Summary of evidence and Expert Committee recommendations
The Committee recognized that sickle-cell disease (SCD) is an important public health problem in many parts of the world. The Committee noted that treatment with hydroxycarbamide can significantly decrease the incidence of
painful crises and can be effective in the treatment of acute chest syndrome, priapism, and in reducing overall mortality in adult patients (1, 2). The Committee noted that evidence from a systematic review (3) supported the
safety and efficacy of hydroxycarbamide for the treatment of SCD in children aged 1 to 14 years.
The Committee noted that although hydroxycarbamide is potentially mutagenic and carcinogenic, there are no definitive data to suggest that the incidence of malignancy is increased in adult SCD patients who receive
hydroxycarbamide. The Committee concluded that the risk of death due to SCD‑related complications is greater than the potential for hydroxycarbamide induced leukaemia in adults.
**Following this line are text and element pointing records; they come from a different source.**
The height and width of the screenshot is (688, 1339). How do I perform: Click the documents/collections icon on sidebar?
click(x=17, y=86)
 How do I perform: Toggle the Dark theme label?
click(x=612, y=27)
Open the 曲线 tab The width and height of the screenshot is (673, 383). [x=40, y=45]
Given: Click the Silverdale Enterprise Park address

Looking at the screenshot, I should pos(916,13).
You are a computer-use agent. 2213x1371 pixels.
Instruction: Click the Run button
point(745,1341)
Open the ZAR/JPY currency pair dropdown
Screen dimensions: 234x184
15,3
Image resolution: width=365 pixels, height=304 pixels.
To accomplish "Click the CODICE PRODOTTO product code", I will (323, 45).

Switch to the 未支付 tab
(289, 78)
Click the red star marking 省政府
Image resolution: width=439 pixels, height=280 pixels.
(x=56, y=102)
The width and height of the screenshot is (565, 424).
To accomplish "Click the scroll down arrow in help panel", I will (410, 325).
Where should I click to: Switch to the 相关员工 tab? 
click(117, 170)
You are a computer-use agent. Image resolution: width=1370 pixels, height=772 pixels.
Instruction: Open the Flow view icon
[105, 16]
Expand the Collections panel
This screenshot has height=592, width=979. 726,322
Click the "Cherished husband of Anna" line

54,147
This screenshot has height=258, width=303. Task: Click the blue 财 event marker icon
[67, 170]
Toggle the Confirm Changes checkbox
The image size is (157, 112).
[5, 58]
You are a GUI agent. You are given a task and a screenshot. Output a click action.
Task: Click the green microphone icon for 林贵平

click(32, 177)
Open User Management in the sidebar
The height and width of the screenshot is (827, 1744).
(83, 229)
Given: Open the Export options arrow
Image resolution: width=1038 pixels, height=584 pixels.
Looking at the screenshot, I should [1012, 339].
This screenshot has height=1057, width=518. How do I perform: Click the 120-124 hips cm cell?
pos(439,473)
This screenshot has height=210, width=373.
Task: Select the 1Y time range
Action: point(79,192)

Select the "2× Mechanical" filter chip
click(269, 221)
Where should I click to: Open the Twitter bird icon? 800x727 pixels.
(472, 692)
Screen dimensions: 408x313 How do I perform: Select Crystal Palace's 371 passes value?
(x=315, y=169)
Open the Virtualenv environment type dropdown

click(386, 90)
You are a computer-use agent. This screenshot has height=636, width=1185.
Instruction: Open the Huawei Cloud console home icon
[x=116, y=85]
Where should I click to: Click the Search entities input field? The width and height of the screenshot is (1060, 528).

The Committee noted that there are no evidence-based guidelines for the treatment of SCD-associated acute pain episodes, but the commonly used medicines for pain management included NSAIMs, such as ibuprofen, paracetamol, and morphine and these are already included in the WHO Model List. Deferoxamine is used to treat iron overload resulting from chronic red blood cell infusion in SCD patients with acute chest syndrome, refractory pain, or following a stroke and is already listed on the current Model List.
Deferoxamine would be added under this new section, with a note about oral alternatives.
The Committee noted that prophylactic penicillin is recommended for the prevention of infections by S. pneumoniae in children with SCD (4) and that pneumococcal vaccination should be given to children with SCD to reduce the risk of bacteraemia with S. pneumoniae. Penicillin and pneumococcal vaccine are both listed in the current EML.
Although the Committee expressed concern about the addition of a new section specifically for sickle-cell disease, it was concerned about this selection being less visible if listed in Section 8.2 Cytotoxic medicines. The Committee therefore decided to add a subsection under Section 10, as 10.3 Other medicines for haemoglobinopathies and to list hydroxycarbamide for adults and children, based on the evidence of its safety and efficacy. Hydroxycarbamide would be added to the Complementary List.
1. Steinberg MH et al. Effect of hydroxyurea on mortality and morbidity in adult sickle cell anemia.
Risks and benefits up to 9 years of treatment. Journal of the American Medical Association, 2003,
2. Saad ST et al. Follow-up of sickle cell disease patients with priapism treated by hydroxyurea.
American Journal of Hematology, 2004, 77:45–49.
3. Strouse JJ et al. Hydroxyurea for sickle cell disease: a systematic review for efficacy and toxicity in
children. Pediatrics, 2008, 122:1332–1342.
4. Gaston MH et al. Prophylaxis with oral penicillin in children with sickle cell anemia. A randomized
trial. The New England Journal of Medicine, 1986, 314:1593–1599.